Everything from the "The image size is (685, 801)." line to the final line of the listing should be written out exactly. Skip the pictures.

◇ ◇ ◇ ◇

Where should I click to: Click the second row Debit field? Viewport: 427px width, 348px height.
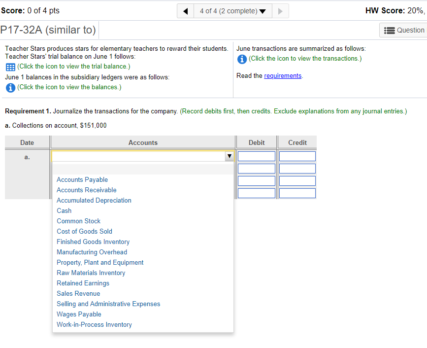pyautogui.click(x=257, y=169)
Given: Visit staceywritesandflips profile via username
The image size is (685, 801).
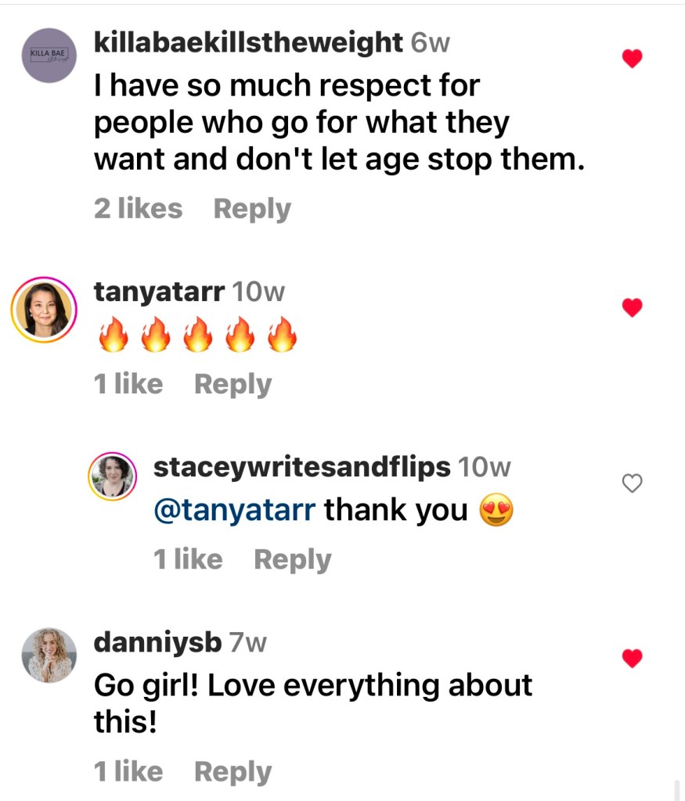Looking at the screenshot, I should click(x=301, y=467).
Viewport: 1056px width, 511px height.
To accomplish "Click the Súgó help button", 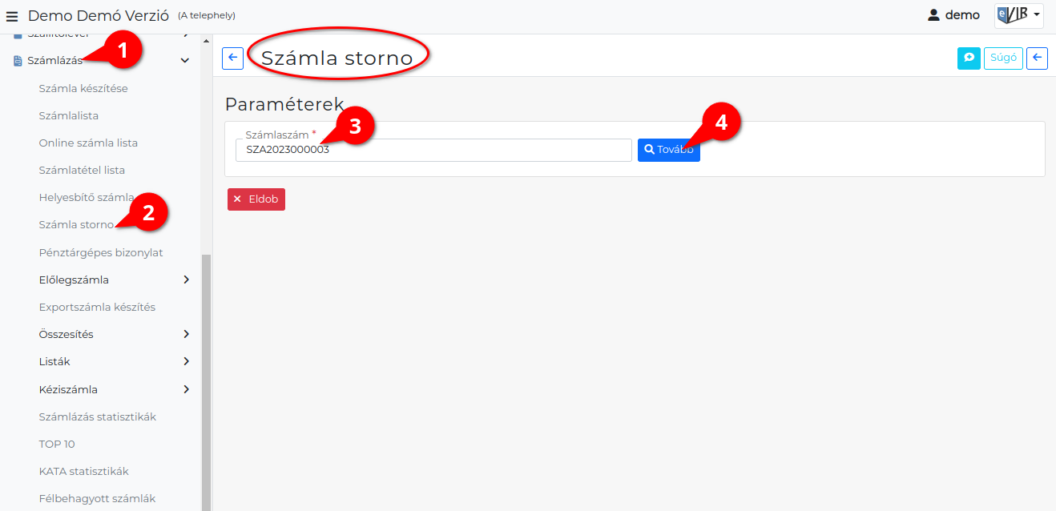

◇ ◇ ◇ ◇

- _ANSWER BELOW_:
The image size is (685, 801).
Looking at the screenshot, I should click(x=301, y=467).
Viewport: 1056px width, 511px height.
To accomplish "Click the Súgó help button", 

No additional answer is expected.